───── Data provided ─────
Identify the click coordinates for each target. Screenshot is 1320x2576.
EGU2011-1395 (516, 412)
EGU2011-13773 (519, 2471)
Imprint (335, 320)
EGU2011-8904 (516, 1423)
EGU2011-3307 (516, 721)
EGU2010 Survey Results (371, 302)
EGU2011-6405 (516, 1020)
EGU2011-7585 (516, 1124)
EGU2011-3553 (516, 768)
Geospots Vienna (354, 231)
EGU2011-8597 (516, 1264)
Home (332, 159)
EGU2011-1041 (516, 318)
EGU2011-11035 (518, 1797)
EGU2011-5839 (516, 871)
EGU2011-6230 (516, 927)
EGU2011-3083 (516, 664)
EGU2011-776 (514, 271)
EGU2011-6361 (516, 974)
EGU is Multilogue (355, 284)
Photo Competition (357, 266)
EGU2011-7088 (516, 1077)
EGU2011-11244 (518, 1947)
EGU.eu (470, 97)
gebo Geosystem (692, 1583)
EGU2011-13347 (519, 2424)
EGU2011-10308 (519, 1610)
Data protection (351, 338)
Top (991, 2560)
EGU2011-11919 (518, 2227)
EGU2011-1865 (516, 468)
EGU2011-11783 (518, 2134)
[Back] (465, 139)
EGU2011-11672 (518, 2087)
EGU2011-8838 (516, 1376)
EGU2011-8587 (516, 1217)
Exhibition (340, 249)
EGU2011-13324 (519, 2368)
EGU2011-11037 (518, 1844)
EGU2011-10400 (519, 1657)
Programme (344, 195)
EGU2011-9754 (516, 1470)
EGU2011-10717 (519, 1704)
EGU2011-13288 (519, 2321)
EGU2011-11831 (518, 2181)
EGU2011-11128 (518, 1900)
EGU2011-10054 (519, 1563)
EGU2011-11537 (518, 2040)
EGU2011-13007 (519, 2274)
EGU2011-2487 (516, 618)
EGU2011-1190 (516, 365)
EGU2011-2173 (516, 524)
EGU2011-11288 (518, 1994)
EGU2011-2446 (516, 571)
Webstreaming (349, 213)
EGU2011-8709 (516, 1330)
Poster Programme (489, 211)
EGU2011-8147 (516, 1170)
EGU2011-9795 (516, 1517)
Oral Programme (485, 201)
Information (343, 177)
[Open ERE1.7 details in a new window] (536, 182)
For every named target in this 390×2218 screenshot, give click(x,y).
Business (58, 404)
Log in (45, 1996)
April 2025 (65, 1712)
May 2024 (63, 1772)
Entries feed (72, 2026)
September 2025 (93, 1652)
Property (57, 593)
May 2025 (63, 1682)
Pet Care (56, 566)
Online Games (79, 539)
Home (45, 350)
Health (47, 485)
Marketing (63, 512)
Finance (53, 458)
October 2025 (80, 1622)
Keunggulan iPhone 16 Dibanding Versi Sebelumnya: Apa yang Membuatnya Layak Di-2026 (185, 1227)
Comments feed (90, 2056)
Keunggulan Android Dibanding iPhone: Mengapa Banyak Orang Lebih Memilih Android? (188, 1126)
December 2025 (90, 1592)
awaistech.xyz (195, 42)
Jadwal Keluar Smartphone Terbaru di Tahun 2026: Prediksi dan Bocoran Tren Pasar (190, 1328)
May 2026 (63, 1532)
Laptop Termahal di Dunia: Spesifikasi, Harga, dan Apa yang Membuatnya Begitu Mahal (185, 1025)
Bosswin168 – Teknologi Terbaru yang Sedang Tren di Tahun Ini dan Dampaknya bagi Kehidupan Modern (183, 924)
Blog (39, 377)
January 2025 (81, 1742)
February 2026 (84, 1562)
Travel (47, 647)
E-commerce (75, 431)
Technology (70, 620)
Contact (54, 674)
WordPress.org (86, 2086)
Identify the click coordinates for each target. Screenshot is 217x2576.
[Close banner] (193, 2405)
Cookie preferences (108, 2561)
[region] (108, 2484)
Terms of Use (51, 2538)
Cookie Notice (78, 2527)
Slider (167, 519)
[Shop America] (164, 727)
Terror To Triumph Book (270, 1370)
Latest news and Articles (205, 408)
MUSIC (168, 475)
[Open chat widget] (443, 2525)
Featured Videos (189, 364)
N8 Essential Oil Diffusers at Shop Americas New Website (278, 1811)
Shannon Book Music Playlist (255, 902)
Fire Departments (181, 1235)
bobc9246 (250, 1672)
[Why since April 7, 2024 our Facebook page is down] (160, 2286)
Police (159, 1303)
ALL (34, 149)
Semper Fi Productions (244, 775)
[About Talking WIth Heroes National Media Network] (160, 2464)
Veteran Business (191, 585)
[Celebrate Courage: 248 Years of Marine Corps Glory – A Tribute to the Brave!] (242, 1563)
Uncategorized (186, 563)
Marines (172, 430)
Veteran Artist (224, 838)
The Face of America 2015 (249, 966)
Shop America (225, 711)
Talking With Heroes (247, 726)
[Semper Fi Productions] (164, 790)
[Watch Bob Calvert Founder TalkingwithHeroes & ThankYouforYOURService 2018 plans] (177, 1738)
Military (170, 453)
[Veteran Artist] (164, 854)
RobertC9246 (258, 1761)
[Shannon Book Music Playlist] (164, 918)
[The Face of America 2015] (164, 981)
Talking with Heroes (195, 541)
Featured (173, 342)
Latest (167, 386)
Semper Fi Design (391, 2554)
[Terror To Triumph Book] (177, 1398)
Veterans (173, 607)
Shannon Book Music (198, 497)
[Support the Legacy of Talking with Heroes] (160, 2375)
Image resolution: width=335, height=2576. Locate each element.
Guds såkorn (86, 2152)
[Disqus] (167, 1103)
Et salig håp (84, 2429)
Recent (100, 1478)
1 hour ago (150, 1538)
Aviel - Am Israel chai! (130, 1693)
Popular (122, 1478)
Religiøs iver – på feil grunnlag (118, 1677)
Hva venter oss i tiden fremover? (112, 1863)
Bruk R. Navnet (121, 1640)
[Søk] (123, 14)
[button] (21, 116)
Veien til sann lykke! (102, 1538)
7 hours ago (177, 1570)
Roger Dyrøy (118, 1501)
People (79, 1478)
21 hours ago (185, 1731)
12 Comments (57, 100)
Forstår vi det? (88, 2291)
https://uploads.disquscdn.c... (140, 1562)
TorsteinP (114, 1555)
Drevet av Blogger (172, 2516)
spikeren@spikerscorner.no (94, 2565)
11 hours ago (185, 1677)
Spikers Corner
─────
__Required action__. All lines from the one containing "[Veteran Artist] (164, 854)" through the final line of the listing above are to be reproduced exactly; include both and add nothing.

__Reply to the task__.
[Veteran Artist] (164, 854)
RobertC9246 (258, 1761)
[Shannon Book Music Playlist] (164, 918)
[The Face of America 2015] (164, 981)
Talking with Heroes (195, 541)
Featured (173, 342)
Latest (167, 386)
Semper Fi Design (391, 2554)
[Terror To Triumph Book] (177, 1398)
Veterans (173, 607)
Shannon Book Music (198, 497)
[Support the Legacy of Talking with Heroes] (160, 2375)
Image resolution: width=335, height=2576. Locate each element.
Guds såkorn (86, 2152)
[Disqus] (167, 1103)
Et salig håp (84, 2429)
Recent (100, 1478)
1 hour ago (150, 1538)
Aviel - Am Israel chai! (130, 1693)
Popular (122, 1478)
Religiøs iver – på feil grunnlag (118, 1677)
Hva venter oss i tiden fremover? (112, 1863)
Bruk R. Navnet (121, 1640)
[Søk] (123, 14)
[button] (21, 116)
Veien til sann lykke! (102, 1538)
7 hours ago (177, 1570)
Roger Dyrøy (118, 1501)
People (79, 1478)
21 hours ago (185, 1731)
12 Comments (57, 100)
Forstår vi det? (88, 2291)
https://uploads.disquscdn.c... (140, 1562)
TorsteinP (114, 1555)
Drevet av Blogger (172, 2516)
spikeren@spikerscorner.no (94, 2565)
11 hours ago (185, 1677)
Spikers Corner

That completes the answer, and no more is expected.